Months before, Frank Ritchie was guest speaker at an Avondale Jockey Club dinner. He pre-faced the speech with: "If I sound in awe of this horse, it's because I am and I'm not going to apologize."
Understandably, Peter Mitchell, Frank Ritchie and son Shaune were extremely upset yesterday. Shaune Ritchie, these days a top trainer at Cambridge, left high school to travel the world strapping Bonecrusher.
He had the warmest affection for the champ who everyone around called "Red" because of his rich chestnut colouring.

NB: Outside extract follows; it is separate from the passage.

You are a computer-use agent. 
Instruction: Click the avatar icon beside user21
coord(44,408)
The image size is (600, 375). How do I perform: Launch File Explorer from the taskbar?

Champion jockey Lance O'Sullivan, on the wrong end of the result in the Race Of The Century, had reason to detest Bonecrusher, but had nothing but admiration despite seeing mainly his backside in races.
"I finished second in a stack of group one races to Bonecrusher," said O'Sullivan yesterday. "He beat me on Flight Bijou in the Derby, on Waverley Star in the Cox Plate and on Horlicks in the New Zealand Stakes.
"He was a very, very hard horse to get past. He was tough, tough."
Moments after breaking a 37-year American Triple Crown drought with American Pharoah last weekend, Californian trainer Bob Baffert was asked on television what it felt like to win such a trophy.
"I didn't win it, the horse did. It's all about him." That's the awe every trainer feels for their true champion and explains the love and respect Frank Ritchie had for Bonecrusher, a horse who defied his humble breeding to beat allcomers.
Lance O'Sullivan sums it up best: "They don't make them like him any more."
* Bonecrusher was yesterday buried at Ellerslie racecourse, the scene of some of his finest moments. A monument will be erected over his grave.